Widower, Religious and Confessor
- Born: 20 January 1502 A Gudiña, Ourense, Spain
- Died: 25 February 1600 (aged 98) Puebla de los Ángeles, Puebla, Mexico, New Spain
- Venerated in: Roman Catholic Church (Mexico and the Order of Friars Minor)
- Beatified: 17 May 1789 by Pope Pius VI
- Feast: 25 February
- Attributes: Oxcart with oxen
- Patronage: Transport industry (Mexico)

= Sebastián de Aparicio =

Beatified Franciscan

Sebastián de Aparicio y del Pardo (20 January 1502 – 25 February 1600) was a Spanish colonist in Mexico shortly after its conquest by Spain, who after a lifetime as a rancher and road builder entered the Order of Friars Minor as a lay brother. He spent the next 26 years of his long life as a beggar for the Order and died with a great reputation for holiness. He has been beatified by the Catholic Church.

==Early life==
Aparicio was born in A Gudiña, Ourense, in the Galician region of Spain.
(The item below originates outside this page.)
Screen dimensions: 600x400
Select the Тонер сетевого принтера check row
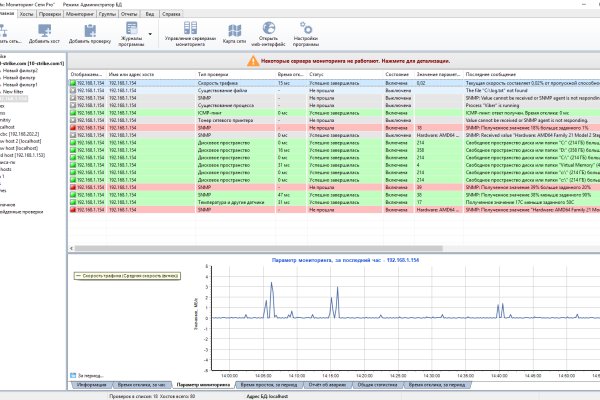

He was the third child and only son of Juan de Aparicio and Teresa del Prado, who were poor, but pious peasants, and spent his childhood tending sheep and cattle and in service to those of means. He learned his prayers from his parents, but had no schooling, and was not able to read or write. Despite his illiteracy, he had absorbed how to lead a pious and holy life so that he could emulate models in hagiographic texts. According to his own account, his life was saved in a seemingly-miraculous way during an outbreak of the bubonic plague in his town in 1514. Forced to isolate him from the community in quarantine, his parents built a hidden shelter for him in the woods, where they left him. While lying there helpless, due to his illness, a she-wolf found the hiding spot and, poking her head into his hiding spot, sniffed and then bit and licked an infected site on his body, before running off. He began to heal from that moment.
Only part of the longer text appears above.